Uzun lafın kısası; yalnız gizli tanıkla adam sanık yapılamaz, mahkûm edilemez, edilmemeli...
ARINÇ GALİBA UNUTTU
Hani, Başbakan Yardımcısı Bülent Arınç’a suikast yapılacaktı? Arınç o günlerde çok acıklı(!) konuştu.
Sonra suikastçılar(!) çok başarılı bir operasyonla pırasa ve ıspanakla yakalandı. Yani bunların suikastçı değil aşçı olduğu anlaşıldı. Günler geçti ve o etkili(!) konuşmayı çok seven Başbakan Yardımcısı Bülent Arınç’ın bu konuyu ağzına bile almadığı görüldü. Unuttu mu?
Hatırlatayım dedim. O unuttuysa biz unutmadık. Açıklamalarını bekliyoruz.
ARAMIZDA
Bölücüler var
TRT 1’de “politik açılım” vardı.
Ve Mustafa Erdoğan, Fehmi Koru’yu çok iyimser buldu.
Konu Kürtler ve Kürtçe’ydi.
Doğru.
Bu münakaşayı bir yana bırakıp, son birkaç olaya göz atalım.

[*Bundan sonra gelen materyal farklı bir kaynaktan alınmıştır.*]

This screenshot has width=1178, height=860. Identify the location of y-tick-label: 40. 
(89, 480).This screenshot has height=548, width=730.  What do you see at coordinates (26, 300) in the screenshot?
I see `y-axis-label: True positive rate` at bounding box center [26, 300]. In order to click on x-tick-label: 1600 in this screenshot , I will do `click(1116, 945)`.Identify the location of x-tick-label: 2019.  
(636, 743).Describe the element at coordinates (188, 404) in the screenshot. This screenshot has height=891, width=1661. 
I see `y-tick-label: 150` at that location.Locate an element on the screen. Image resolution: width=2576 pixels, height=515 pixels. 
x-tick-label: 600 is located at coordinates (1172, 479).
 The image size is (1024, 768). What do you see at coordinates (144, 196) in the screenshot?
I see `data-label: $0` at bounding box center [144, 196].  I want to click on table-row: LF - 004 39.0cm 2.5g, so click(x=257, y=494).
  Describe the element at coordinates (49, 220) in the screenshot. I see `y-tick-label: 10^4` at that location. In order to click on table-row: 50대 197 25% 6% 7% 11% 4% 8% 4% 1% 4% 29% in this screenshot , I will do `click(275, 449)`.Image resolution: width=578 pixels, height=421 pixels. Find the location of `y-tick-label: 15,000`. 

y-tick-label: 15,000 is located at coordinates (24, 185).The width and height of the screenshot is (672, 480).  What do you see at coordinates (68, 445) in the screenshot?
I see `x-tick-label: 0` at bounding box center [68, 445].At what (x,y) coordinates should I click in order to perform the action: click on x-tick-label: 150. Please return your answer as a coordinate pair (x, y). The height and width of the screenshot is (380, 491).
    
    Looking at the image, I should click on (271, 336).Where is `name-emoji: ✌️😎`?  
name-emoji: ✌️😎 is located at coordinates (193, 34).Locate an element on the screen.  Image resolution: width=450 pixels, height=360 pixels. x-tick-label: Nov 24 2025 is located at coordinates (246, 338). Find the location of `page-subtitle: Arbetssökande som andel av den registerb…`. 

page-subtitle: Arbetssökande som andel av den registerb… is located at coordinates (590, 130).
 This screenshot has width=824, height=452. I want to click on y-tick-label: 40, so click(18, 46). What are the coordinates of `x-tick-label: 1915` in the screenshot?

Diyarbakır-Bursa maçı sırasında ve sonrasındaki olaylar hiç de hoş sayılmaz. Bu, “hoş sayılmaz” lafı her kavga çıkan maçta söylenen “hoş sayılmaz” gibi değil.
Çünkü burada etnik ayrımcılık başrolü oynuyor.
Sonra Avrupa’da PKK ve Roj TV için tedbirler alındı ama buna karşı Şanlıurfa ve Hakkâri de gösteriler yapıldı.
Emine Ayna, PKK ve Roj TV için Avrupa’yı tehdit etti. Ayna, Türkiye’nin politikacısı ve milletvekili değil mi?
Hele hele Hasip Kaplan’ın tehdidi var ki buna ne demeli? Sözleri, “Gaz boruları Kürt Bölgesinden geçiyor, keseriz ha!” anlamı taşıyor.
Oysa o seçildiği bölgenin değil, bütün Türkiye’nin milletvekili değil mi? Üstelik o yazlarını batıda geçiriyor. Ama kimse ona ayrı gayrı bakmıyor.
Yapılanlar ve konuşulanlar tahrik sayılabilir. İnşallah bu tahrikler bugüne kadar olduğu gibi bundan sonra da boşa gider.
İŞ YOK
İşsiz adam çok
İşsizlik artıyor.
Buna kim çare bulacak?
Öbür sorunlar gibi buna da hükümet çare bulacak değil mi? İşsizliğin artması değil azalması gerek.
Üstelik bu hükümet 8 yıldır iktidarda.
Ve üstelik bu hükümet başkanı “Kriz bizi teğet geçti” dedi.
Nerde, nasıl teğet geçti? Bunu söyleyen, işsizlikteki artışı görmüyor mu?
Üstelik Başbakan açtığı üniversitelerle iftihar ediyor. Mezunlar işsiz gezdikten sonra üniversite açmışsın neye yarar?
İstatistikliklere göre okumuş gençlerimizin dörtte biri işsiz.
Bu, hükümetin başarısı mı?
Hayır.
Başarısızlığı.
Başka şeyleri saymayın, işsizliğe AKP iktidarı olarak çözüm bulun.
Yoksa siz işsizin, açın halinden anlamıyor musunuz?